● YOUR TASK
Which lines of the listing hold the string "screenshot"? Show each of them.

● INFORMATION PROVIDED
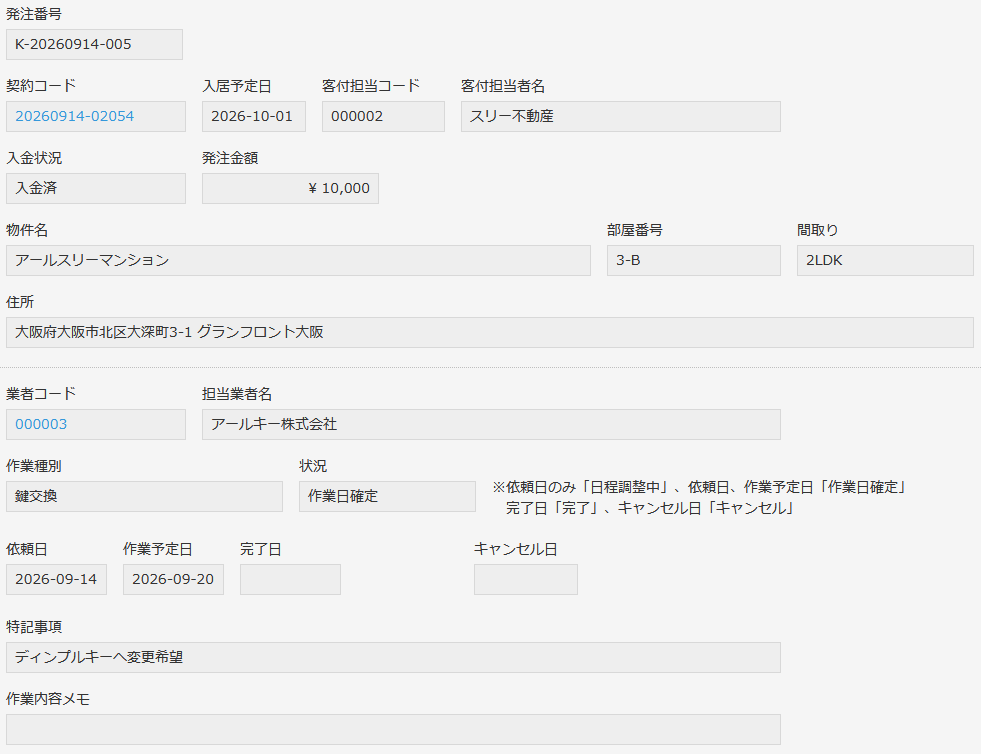981x754 pixels.
Task: Select the request date field 2026-09-14
Action: (x=56, y=579)
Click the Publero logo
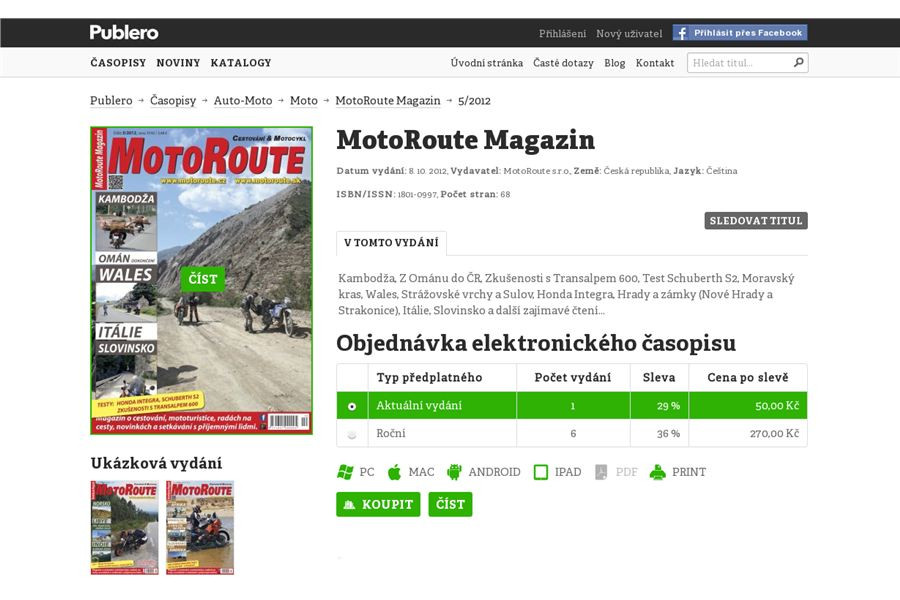 124,32
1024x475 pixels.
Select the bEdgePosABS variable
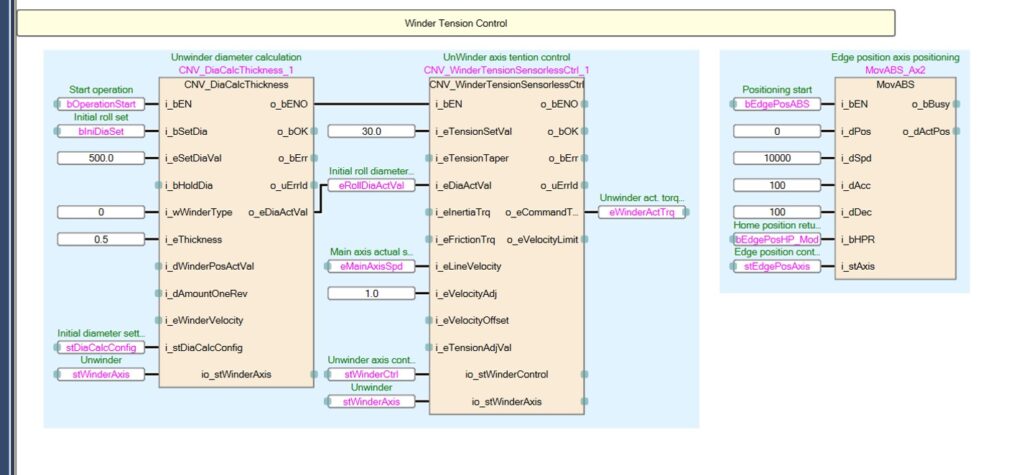pyautogui.click(x=777, y=103)
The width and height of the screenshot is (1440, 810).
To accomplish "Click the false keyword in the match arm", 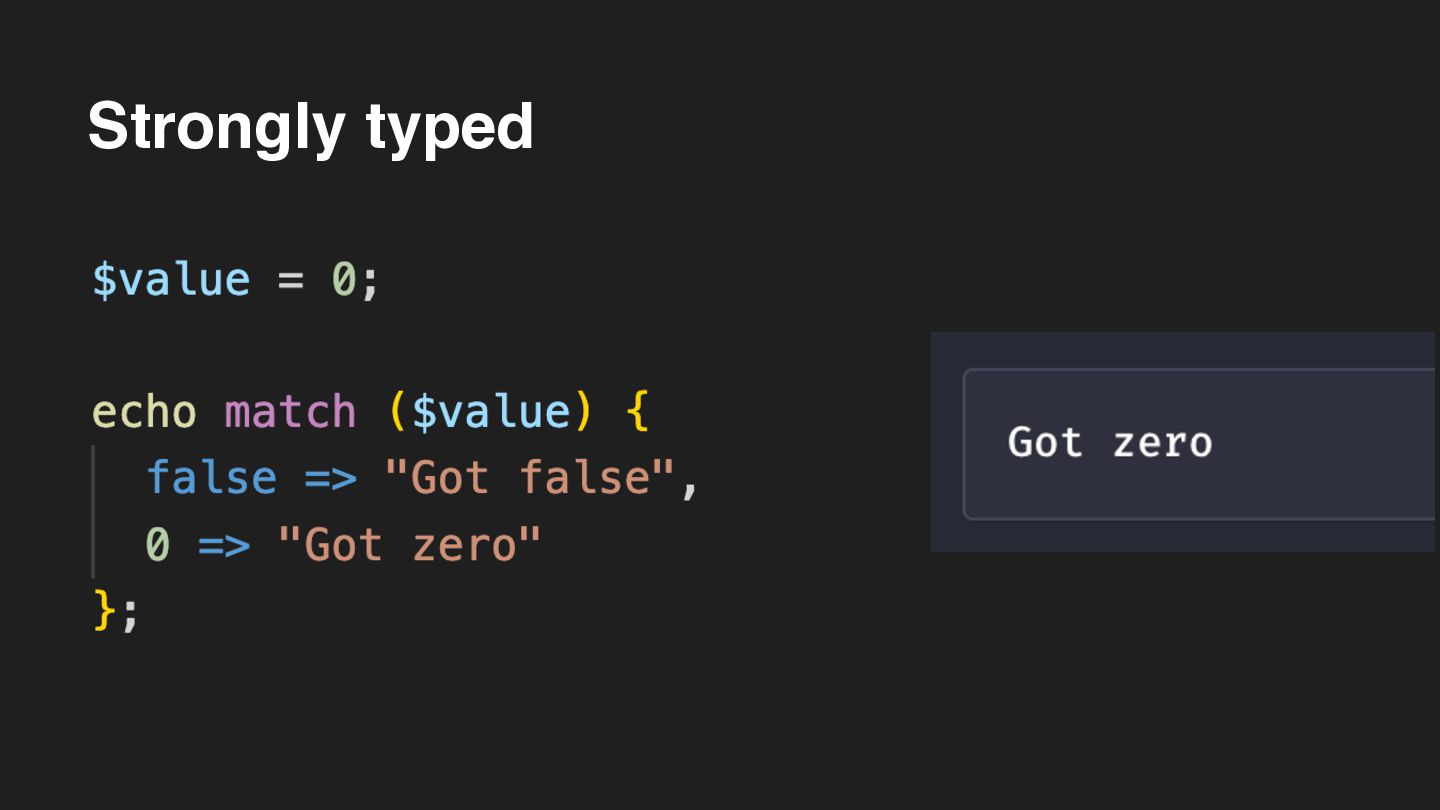I will pyautogui.click(x=211, y=478).
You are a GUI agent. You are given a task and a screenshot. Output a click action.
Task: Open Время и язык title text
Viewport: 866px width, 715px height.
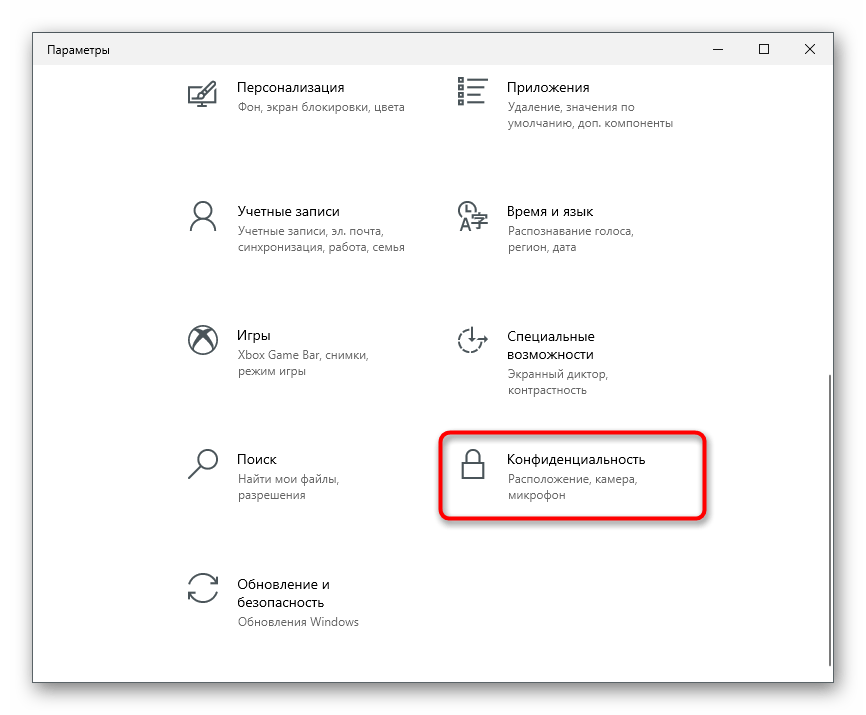click(550, 211)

● WRITTEN RESPONSE
The width and height of the screenshot is (1440, 810).
You are a GUI agent. You are given a task and a screenshot. Output a click action.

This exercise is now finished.